This present invention relates generally to signal transmission cable structures for electronic devices and particularly to improving the performance and construction of such a cable structure by improving the ground termination at the connector of the cable structure.
The use of electronic devices of all kinds has increased dramatically throughout society, which has led to a significant increase in the demand for improved components utilized with such devices. One facet in the utilization of such electronic devices involves the data communications between such devices within a networked system. For example, many electronic devices may now be coupled and synchronized with other electronic devices, such as a computer, for transmitting data and other information back and forth between the various devices.
For accurate data and information transmission in such a system, the components of the system devices, and particularly the interface components of the system which connect between the various electronic devices, must be optimized for greater speed and performance. One particularly important interface component is the transmission cable which extends between the electronic devices that are communicating. Various cable designs have been utilized for such data and information transmission. Generally, suitable cable structures utilize a plurality of electrical conductors and a connector structure at one or both ends which interfaces with the connector structure of the electronic device. For example, connectors of a cable might plug into appropriate socket structures in the electronic devices. The electrical conductors include signal conductors; that is, transmission lines which carry the actual data or information signals, and ground conductors which provide an electrical reference for the transmitted data and information.
While the conductor or cable portions of existing cable structures have been suitable in maintaining the integrity of the signals transmitted thereon, significant attention has been paid to the termination components of the cable structure, generally referred to as the connector. The connector of the cable structure provides a transition between the individual electrical conductors of the cable portion, and hence the transmitted signals, and the internal circuitry of the electronic device to which the cable structure is connected. Generally, such connectors utilize a plurality of contacts, often in the form of conductive strips, pins and/or tabs. The electrical conductors, i.e., the signal and ground conductors, terminate at the contacts of the connector, and are electrically coupled to the contacts. The electronic device then includes its own set of contacts, such as pins or tabs, within a socket, for example, for interfacing with the contacts of the connector and thereby providing electrical coupling between the electronic devices at either end of the cable structure. Oftentimes, the interface between a cable structure connector and electronic device involves the cable structure connector engaging a socket in the electronic device, which includes pins or other contacts that engage the connector in a male-female relationship. However, Various other different connector structures have been utilized as evidenced by numerous patents in the field directed to such connector designs.

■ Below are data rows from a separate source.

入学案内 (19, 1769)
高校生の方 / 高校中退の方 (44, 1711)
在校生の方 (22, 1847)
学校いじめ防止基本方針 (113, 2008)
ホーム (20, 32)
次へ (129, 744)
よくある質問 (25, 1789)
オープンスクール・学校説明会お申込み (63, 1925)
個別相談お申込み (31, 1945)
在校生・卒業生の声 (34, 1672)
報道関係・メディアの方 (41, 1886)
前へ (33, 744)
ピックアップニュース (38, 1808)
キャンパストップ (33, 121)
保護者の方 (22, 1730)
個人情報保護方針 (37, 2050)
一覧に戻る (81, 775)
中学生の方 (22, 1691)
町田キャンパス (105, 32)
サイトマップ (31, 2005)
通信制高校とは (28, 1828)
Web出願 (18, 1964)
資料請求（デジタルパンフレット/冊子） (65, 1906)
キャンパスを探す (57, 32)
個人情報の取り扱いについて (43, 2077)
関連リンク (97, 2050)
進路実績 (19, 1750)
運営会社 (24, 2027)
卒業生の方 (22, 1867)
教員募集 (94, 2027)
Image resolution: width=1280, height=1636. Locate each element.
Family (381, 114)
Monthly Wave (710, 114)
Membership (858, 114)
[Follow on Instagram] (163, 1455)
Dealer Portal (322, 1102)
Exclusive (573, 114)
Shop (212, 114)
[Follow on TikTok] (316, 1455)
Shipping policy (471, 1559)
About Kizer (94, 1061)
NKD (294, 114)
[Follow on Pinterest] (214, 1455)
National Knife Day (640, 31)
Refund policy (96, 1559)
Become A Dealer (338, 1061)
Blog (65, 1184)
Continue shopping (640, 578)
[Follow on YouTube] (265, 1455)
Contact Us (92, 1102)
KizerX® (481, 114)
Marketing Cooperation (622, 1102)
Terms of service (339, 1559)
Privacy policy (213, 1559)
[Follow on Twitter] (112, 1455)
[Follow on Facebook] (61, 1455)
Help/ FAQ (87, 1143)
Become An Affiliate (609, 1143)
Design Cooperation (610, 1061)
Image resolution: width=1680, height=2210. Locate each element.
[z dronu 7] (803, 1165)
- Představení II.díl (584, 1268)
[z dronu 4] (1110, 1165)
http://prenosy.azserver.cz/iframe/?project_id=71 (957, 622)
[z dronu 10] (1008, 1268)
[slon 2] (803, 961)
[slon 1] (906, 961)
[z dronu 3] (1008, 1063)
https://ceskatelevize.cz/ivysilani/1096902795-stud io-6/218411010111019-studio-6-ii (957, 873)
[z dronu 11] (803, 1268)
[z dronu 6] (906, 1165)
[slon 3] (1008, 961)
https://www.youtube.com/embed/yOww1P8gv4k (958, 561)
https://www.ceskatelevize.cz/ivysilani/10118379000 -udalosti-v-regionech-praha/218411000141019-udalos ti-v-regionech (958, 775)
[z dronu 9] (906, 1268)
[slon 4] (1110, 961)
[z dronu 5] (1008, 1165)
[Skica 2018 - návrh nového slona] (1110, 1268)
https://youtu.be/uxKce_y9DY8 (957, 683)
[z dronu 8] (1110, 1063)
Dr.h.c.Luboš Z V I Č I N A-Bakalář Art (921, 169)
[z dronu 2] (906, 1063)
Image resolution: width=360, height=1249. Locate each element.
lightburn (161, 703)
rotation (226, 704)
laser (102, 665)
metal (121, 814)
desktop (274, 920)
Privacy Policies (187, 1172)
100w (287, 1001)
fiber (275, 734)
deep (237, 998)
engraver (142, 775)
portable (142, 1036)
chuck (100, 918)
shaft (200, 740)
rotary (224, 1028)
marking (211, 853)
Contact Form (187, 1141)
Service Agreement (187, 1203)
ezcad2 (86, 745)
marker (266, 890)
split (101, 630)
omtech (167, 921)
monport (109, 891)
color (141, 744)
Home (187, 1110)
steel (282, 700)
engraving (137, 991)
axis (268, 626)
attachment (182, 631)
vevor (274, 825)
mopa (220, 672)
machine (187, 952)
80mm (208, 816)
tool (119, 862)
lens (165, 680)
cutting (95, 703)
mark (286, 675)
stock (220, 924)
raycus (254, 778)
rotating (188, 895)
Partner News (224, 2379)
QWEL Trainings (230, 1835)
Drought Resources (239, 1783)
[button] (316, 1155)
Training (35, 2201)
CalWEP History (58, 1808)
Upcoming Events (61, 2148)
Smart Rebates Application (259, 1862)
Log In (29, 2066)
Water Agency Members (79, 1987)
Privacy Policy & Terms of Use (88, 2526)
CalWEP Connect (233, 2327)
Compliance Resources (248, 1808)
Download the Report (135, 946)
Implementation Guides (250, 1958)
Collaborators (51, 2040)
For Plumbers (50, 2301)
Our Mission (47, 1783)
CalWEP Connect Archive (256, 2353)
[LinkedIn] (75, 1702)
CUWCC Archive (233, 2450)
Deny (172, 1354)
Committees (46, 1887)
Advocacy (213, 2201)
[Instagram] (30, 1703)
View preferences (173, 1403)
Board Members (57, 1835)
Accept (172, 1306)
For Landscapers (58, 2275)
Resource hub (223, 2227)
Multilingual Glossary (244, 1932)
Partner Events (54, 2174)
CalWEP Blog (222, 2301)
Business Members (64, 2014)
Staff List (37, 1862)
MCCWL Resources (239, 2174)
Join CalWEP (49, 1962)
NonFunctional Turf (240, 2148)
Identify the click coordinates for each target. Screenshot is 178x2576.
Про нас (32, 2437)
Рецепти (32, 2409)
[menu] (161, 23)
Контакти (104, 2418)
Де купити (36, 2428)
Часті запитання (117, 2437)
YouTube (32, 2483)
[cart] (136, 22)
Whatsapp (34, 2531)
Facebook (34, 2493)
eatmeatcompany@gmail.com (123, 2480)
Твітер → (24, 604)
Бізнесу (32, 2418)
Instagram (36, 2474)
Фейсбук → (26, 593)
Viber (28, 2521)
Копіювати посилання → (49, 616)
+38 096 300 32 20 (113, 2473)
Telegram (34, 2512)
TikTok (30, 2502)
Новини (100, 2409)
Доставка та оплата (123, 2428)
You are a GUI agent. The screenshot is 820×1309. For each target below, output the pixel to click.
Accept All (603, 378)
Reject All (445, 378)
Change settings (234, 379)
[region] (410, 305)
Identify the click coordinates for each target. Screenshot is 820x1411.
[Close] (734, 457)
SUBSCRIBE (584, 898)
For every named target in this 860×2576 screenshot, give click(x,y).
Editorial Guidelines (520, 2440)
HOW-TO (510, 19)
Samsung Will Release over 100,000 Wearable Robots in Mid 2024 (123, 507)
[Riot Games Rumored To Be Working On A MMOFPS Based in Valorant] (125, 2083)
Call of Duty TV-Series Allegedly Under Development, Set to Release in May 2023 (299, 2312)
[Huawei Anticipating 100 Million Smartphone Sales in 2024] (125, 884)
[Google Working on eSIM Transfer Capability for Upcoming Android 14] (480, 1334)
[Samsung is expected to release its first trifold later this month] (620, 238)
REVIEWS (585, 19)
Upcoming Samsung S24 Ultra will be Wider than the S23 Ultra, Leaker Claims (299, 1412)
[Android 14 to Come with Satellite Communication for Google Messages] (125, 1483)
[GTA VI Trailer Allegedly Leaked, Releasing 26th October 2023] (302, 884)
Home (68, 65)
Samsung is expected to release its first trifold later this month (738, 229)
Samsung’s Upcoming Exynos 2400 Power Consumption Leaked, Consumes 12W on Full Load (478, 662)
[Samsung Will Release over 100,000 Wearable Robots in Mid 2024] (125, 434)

In some cable structures, each signal conductor is associated with a ground conductor. Therefore, the connectors of such cable structures provide individual contacts for each of the signal conductors and each of the ground conductors. Therefore, there are multiple ground contacts in the connectors. However, depending upon the number of conductors within a cable structure, such an arrangement may require a large or bulky connector structure. It is a goal within the field of transmission cable structures to minimize the size of the connector, while still maintaining a sufficient signal conductor density and maintaining the integrity of the transmitted signals.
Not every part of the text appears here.